Elle estime que si elle avait une pension correcte, elle ne le ferait pas. “Ou alors dans les règles parce que j’en aurais envie. Car j’aime mon métier. Mais là... je ne peux pas”, affirme-t-elle.

“Parfois on n’a rien pendant un mois et demi et parfois on a trop de demandes à la fois. Je dois faire des choix. On est une douzaine sur la zone mais depuis la crise, on renvoie beaucoup de gens mourir chez eux, ils y sont mieux. Les aides familiales travaillent en semaine mais il n’y a personne les week-ends. On est un peu les bouche-trous”, explique-t-elle.

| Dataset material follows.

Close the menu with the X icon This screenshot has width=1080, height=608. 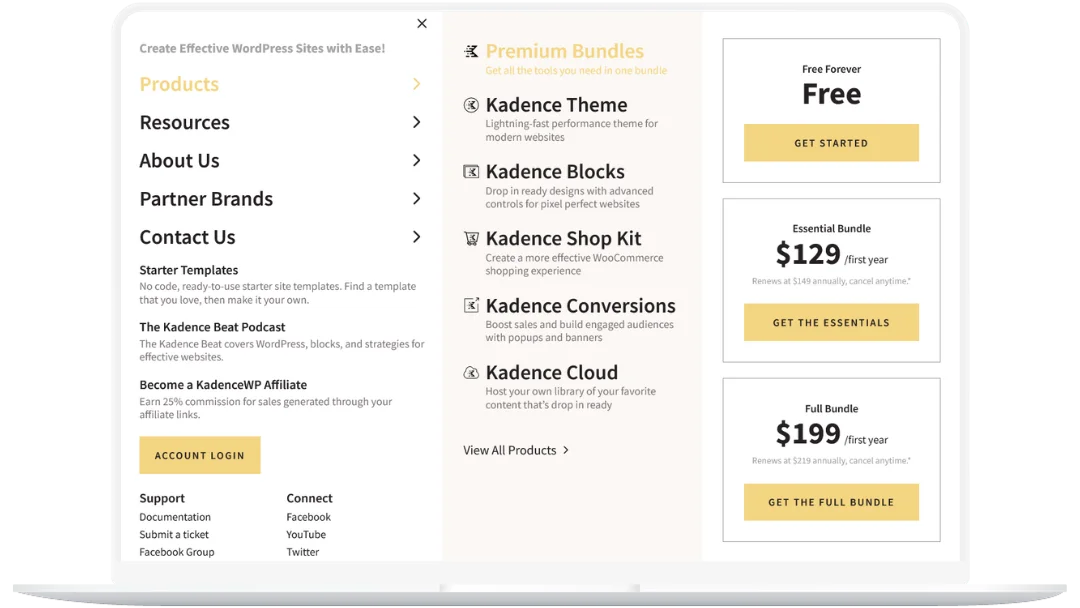point(422,23)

Elle reconnaît que le choix des soins à domicile, en particulier pour les soins palliatifs, peut étonner. Que c’est dur. Mais elle ne regrette pas. “Je me sens une mission quelque part, celle d’aider. Je sais que je fais du bien aux gens. Je suis un peu le trait d’union entre les médecins, le patient, la famille, les amis. Je côtoie tout le monde. J’aime ce rôle-là et j’aime soulager, soigner les gens”, glisse-t-elle. Si elle redoute les contrôles, elle se sent dans son droit et ne se sent pas coupable. Selon elle, familles et médecins la soutiendraient de toute façon en cas de problème.

Enfin, si le schéma classique du travail ne fonctionne pas, sans passer par le noir, pour elle, c’est simplement que les taxes ne sont pas assez bien réparties selon les niveaux de revenus.

“Bien sûr qu’il y en a qui le font pour se faire de l’argent sans en avoir vraiment besoin. Même chez les garde-malades. Mais on nous ponctionne beaucoup trop par rapport à ce qu’on gagne en Belgique. C’est normal qu’on en arrive là. Beaucoup de gens ne savent pas vivre autrement. Je pense qu’il y a énormément de personnes qui travaillent au noir sans qu’on le sache. Et cela dans tous les métiers”, dit-elle. “Mon métier, c’est une vocation. Depuis que je suis petite je voulais le faire. Même sans parler travail, aider les gens et les conseiller, même au niveau psychologique, c’est ce que j’aime faire”, lâche-t-elle, avant de conclure l’entretien.